Carlyle isn’t the only company that sees an opportunity in the region’s PE slump. Fund managers and analysts say the crisis will weed out the good from the bad and highlight the need for more scrutiny of investments as the industry demands more due diligence, less risky assets and more long-term strategies.

Rebound Ahead?

The industry has already started to exhibit signs of a turnaround. Funds raised a total of US$1 billion in the first quarter of 2010, nearly the equivalent amount raised in all of 2009, according to the GVCA report. Banks are lending again and regional firms are looking at raising smaller funds for smaller deals. With the IPO market clogged and meager sales of investments, more PE firms have turned to growing their existing portfolio of companies. The restructuring of Dubai’s debt-laden state-linked conglomerates could also provide potential deals, but not many investors are holding their breath since the Dubai government may not have the heart to let go of its holdings.

PE firms are also shifting their focus from the pre-crisis rage of buyout and pre-IPO funds to more growth and infrastructure investments tied to MENA’s changing economic and demographic dynamics. About two-thirds of PE firms participating in a survey conducted by Booz and INSEAD in April said their limited partners wanted more funds taking advantage of macroeconomic trends by employing "theme-based" investing. "We are likely to see more transactions that are long term and tied to specific growth themes: A growing, wealthy young population, development of hard and soft infrastructure, and so on,’ according to Booz’s Youssef.
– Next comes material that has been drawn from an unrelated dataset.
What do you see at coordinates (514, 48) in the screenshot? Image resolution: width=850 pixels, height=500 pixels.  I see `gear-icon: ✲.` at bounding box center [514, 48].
Indeed, the region’s expanding younger generation, growing number of private-public partnerships, succession issues with family businesses and heavy government spending on health care, education and infrastructure will sculpt a different PE industry with an eye on transactions related to consumption versus investment, experts say. Saudi jewelry maker L’azurde is a case in point. Set up in 1980, it sold a 70% stake in 2009 for US$275 million to a consortium that included The National Investor, Saudi Arabia’s Eastgate Capital Group and Bahrain-based Investcorp, the former owner of Gucci and Tiffany.

The sale, which was the biggest announced PE transaction in MENA in 2009, according to the GVCA, signified PE interest in the consumer sector and the growing trend of a family selling a business. Family businesses, the main source of deals in the region, are expected to change tack as they grapple with succession issues, in addition to the weaker and pricier appetite among banks to carry on with ‘name lending’ — that is, a tradition in the region of using the power of personal connections to secure case. ‘Before the crisis, networks and connections used to open doors and get you transactions," Booz’s Youssef notes. "Now they just open doors."